Task details »
Write every record out again exactly, and keep images out of it.

(Dataset entries)
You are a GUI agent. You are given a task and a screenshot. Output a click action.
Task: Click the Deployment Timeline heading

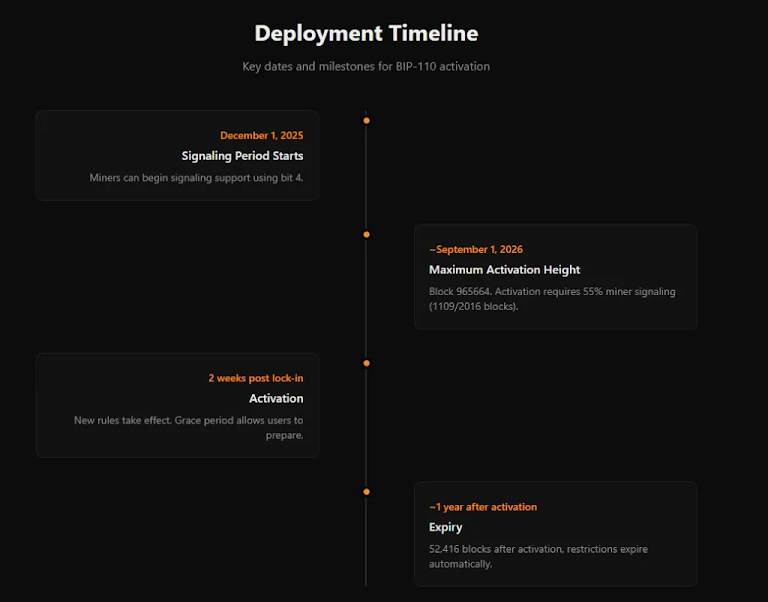pos(366,33)
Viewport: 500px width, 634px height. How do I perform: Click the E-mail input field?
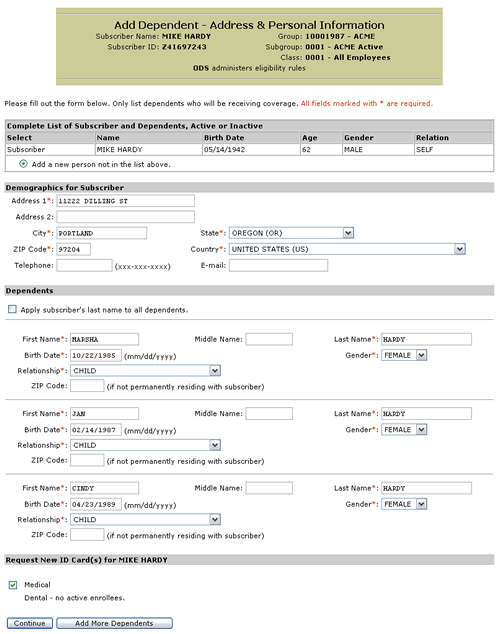[x=278, y=265]
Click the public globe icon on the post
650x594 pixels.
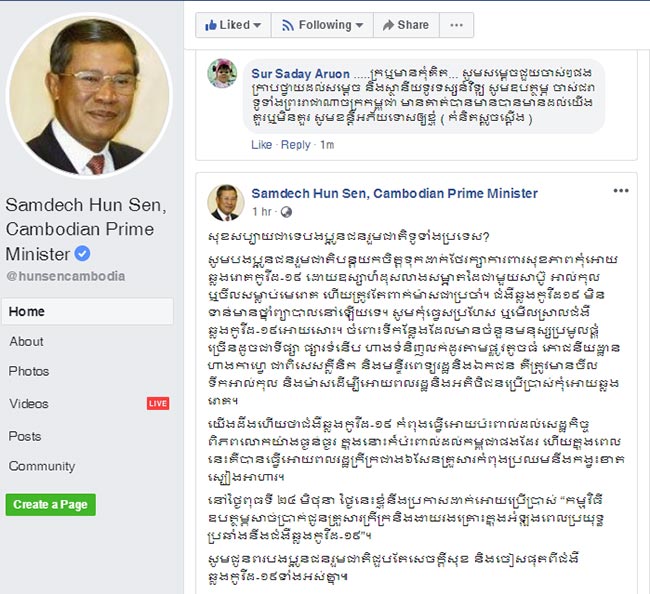coord(286,212)
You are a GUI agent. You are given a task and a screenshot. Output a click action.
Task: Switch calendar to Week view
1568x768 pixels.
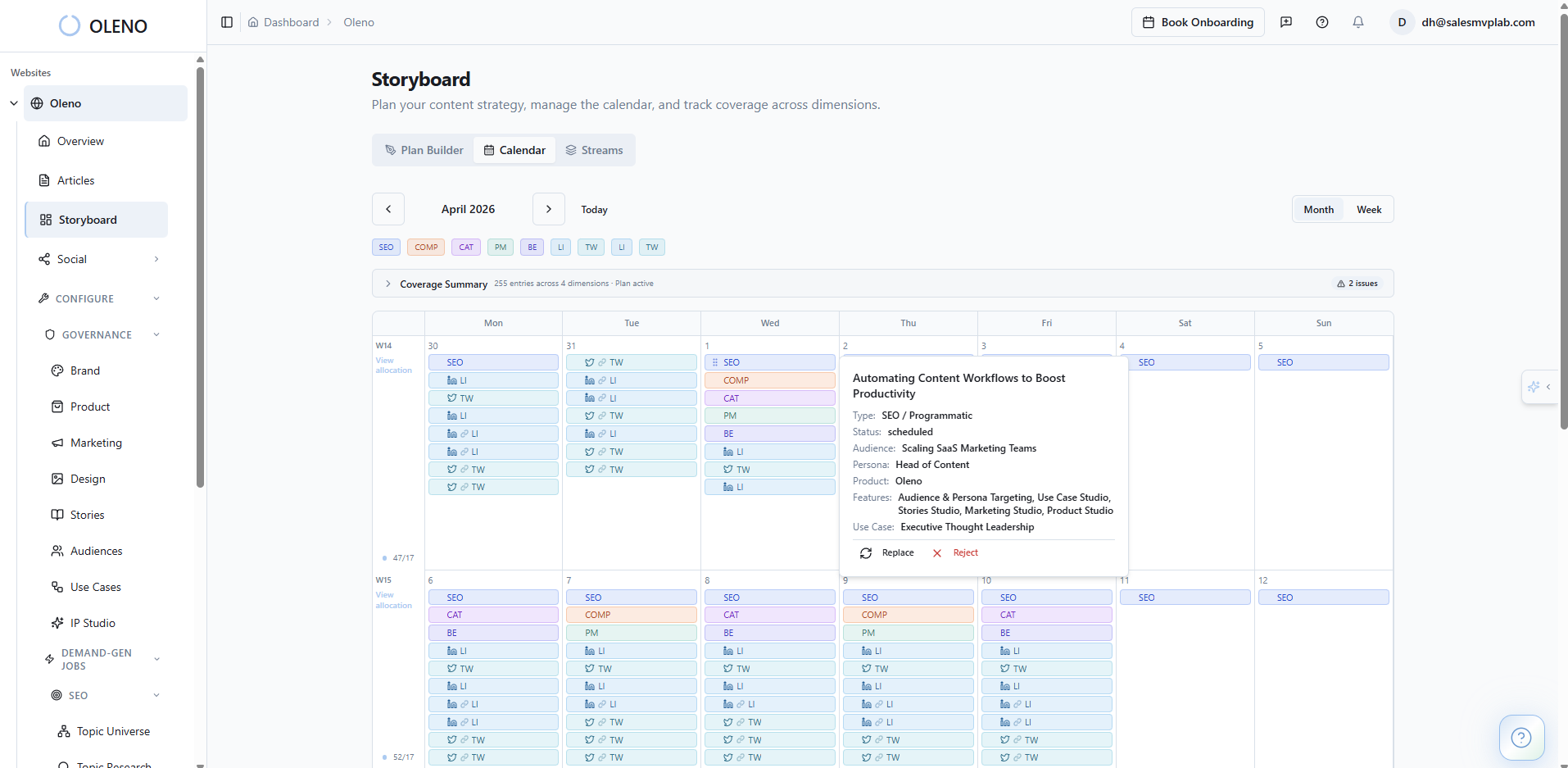pos(1369,210)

Task solution »
You are a GUI agent. You are given a task and a screenshot. Output a click action.
Task: Click the Deployment Timeline heading

pos(366,33)
Viewport: 500px width, 634px height. How do I perform: Click the E-mail input field?
[x=278, y=265]
Click the public globe icon on the post
650x594 pixels.
coord(286,212)
You are a GUI agent. You are given a task and a screenshot. Output a click action.
Task: Switch calendar to Week view
1568x768 pixels.
pos(1369,210)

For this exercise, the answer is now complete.